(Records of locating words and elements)
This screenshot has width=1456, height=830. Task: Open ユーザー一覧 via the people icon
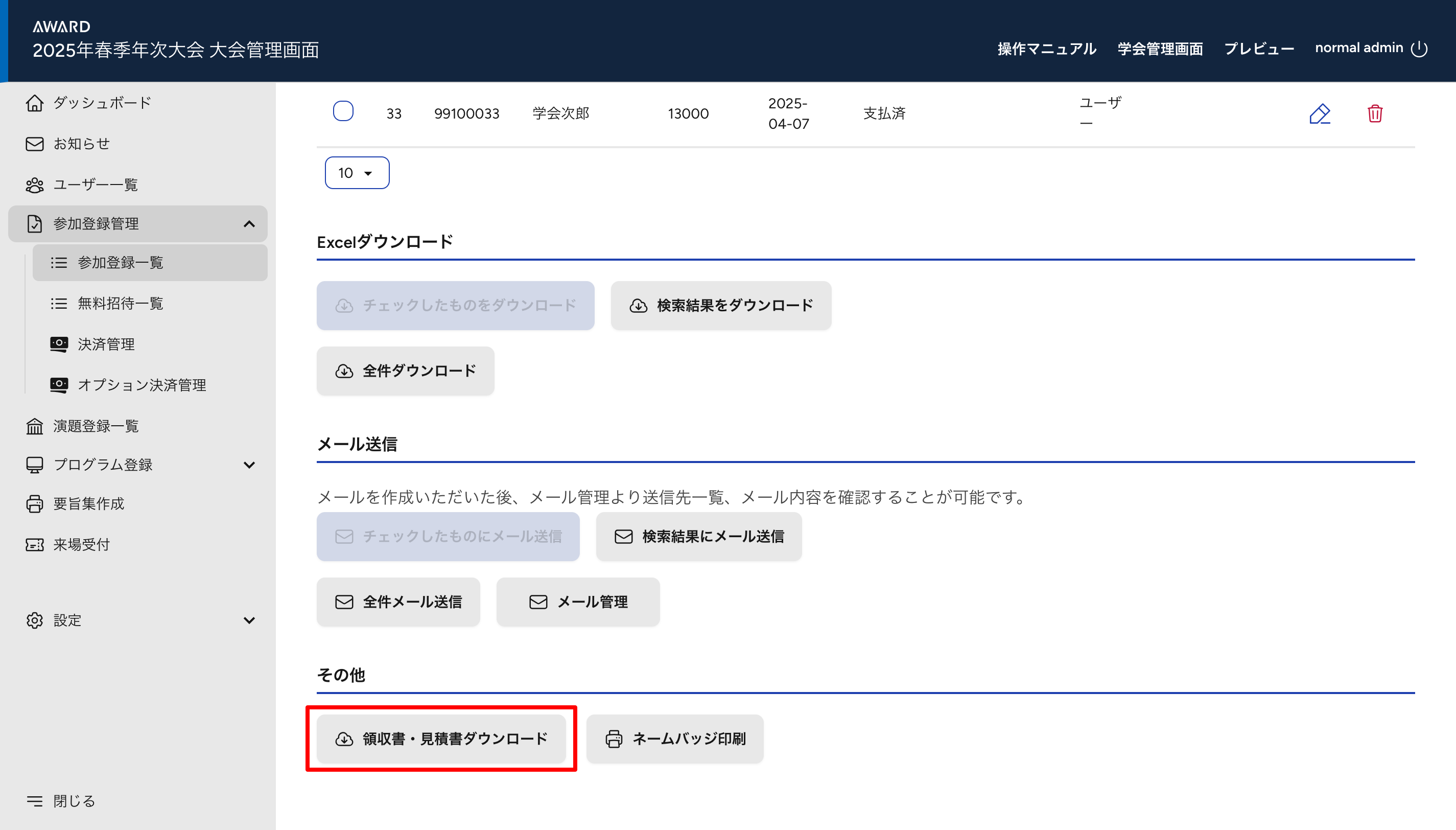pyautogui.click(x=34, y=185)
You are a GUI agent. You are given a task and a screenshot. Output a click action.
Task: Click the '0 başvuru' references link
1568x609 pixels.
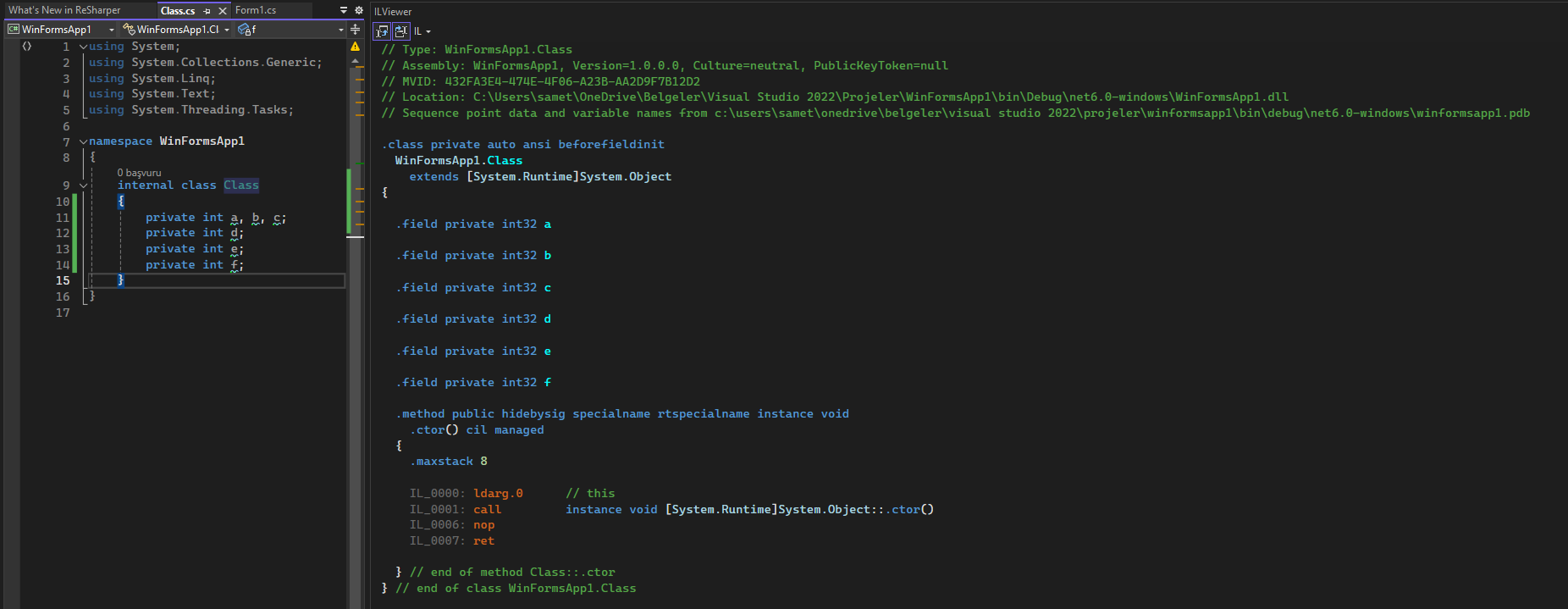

▸ **WHAT YOU HAVE TO DO**:
Write out all of the records above line for line, leaving out the pictures.

▸ **CORRECT RESPONSE**:
This screenshot has width=1456, height=830. Task: Open ユーザー一覧 via the people icon
pyautogui.click(x=34, y=185)
You are a GUI agent. You are given a task and a screenshot. Output a click action.
Task: Click the '0 başvuru' references link
1568x609 pixels.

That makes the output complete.